The recent approvals were based on data from the ICARIA-MM Phase 3 trial (NCT02990338), which tested Sarclisa’s safety and efficacy when used in combination with Pomalyst and dexamethasone, the standard therapy for relapsed or refractory myeloma. Pomalyst is an oral immunomodulatory treatment, while dexamethasone is a corticosteroid.
ICARIA-MM enrolled 307 myeloma patients who had received at least two previous lines of therapy, including Revlimid and a proteasome inhibitor. Participants were randomly assigned to treatment with either the Sarclisa combination with standard Pomalyst and dexamethasone, or standard treatment only.
Compared with just Pomalyst and dexamethasone, the addition of Sarclisa significantly extended the time patients lived without disease worsening, from 6.5 months to 11.5 months. That represented a 40% reduction in the risk of disease progression or death.
“Sarclisa in combination with pom-dex [Pomalyst and dexamethasone] demonstrated median progression-free survival of nearly one year, a five-month improvement over pom-dex alone, in patients who had already failed at least two prior therapies,” Reed said.
The trial findings also showed that significantly more participants on Sarclisa responded to treatment, compared with those receiving standard treatment only (60.4% vs. 35.3%).
The treatment benefit of Sarclisa was consistent across several subgroups, including people age 75 or older, those with kidney problems, patients who did not respond to treatment with Revlimid, and people with genetic abnormalities in their cancer cells that indicate a higher disease risk.

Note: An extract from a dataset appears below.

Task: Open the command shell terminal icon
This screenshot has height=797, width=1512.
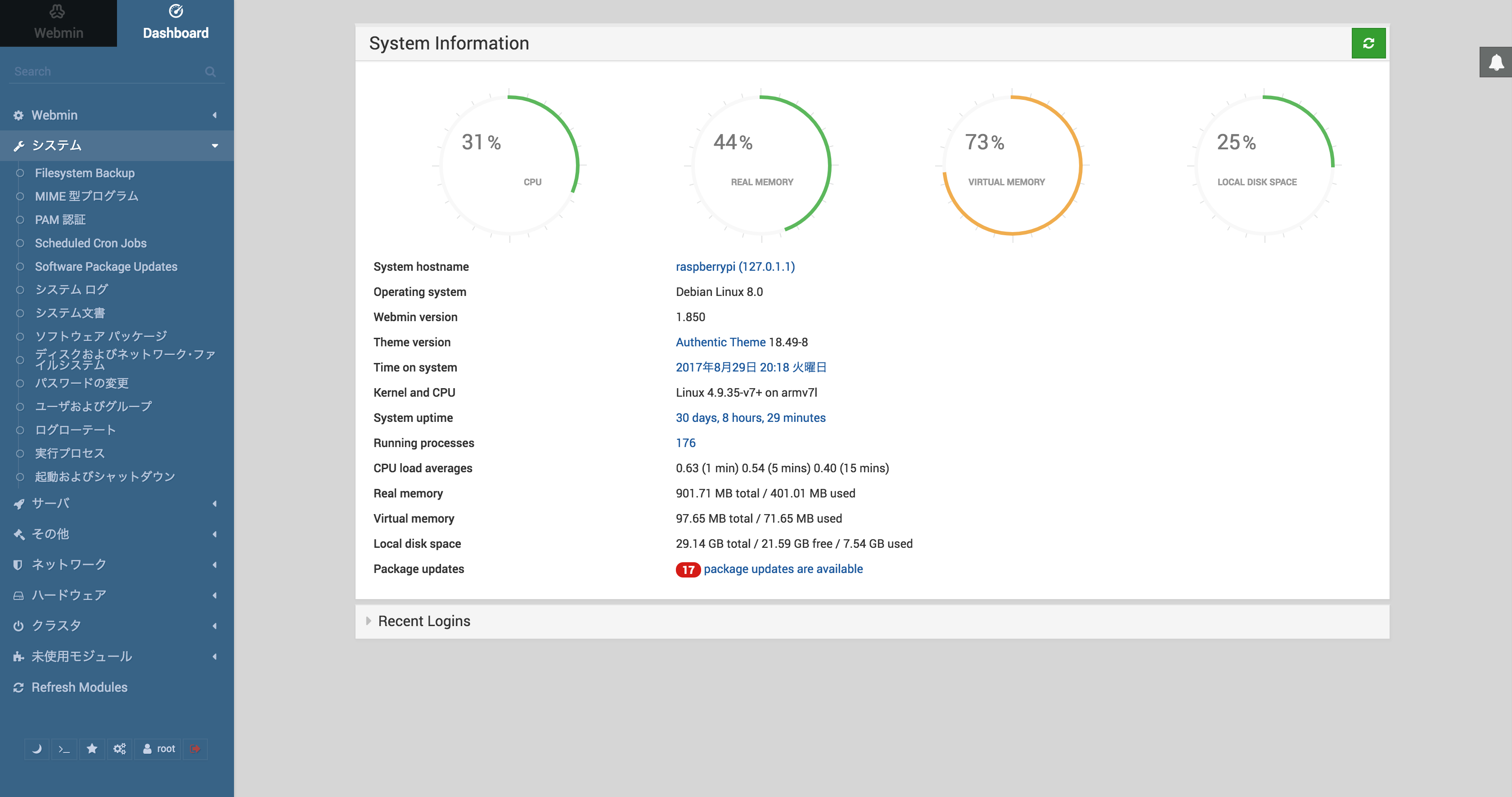Action: [64, 749]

“As patients experience relapse of their multiple myeloma or become refractory to their current therapy, they become more difficult to treat with increasingly poor prognoses,” said Philippe Moreau, MD, ICARIA-MM investigator at the University Hospital of Nantes in France.
“In the ICARIA-MM trial, Sarclisa combination therapy showed a treatment benefit consistent across relapsed and refractory multiple myeloma subgroups,” Moreau added. “Sarclisa offers an important new treatment option and a potentially new standard of care for these patients with relapsed, refractory disease.”
The most frequently reported adverse reactions associated with Sarclisa treatment were neutropenia, or low neutrophil — a type of white blood cell — counts (47%), infusion reactions (38.2%), and pneumonia (30.9%). Other adverse reactions included upper respiratory tract infection (28.3%), diarrhea (25.7%), and bronchitis (23.7%). The most frequent serious adverse reactions were pneumonia (9.9%) and neutropenia with fever (6.6%).
Sarclisa is given by an intravenous (into-the-vein) infusion, at a dose of 10 mg/kg, in combination with Pomalyst and dexamethasone. Infusions are given every week for four weeks, then every other week until the patient experiences disease progression or signs of toxicity. Generally, the first infusion takes three or four hours, and subsequent infusions take less than two hours.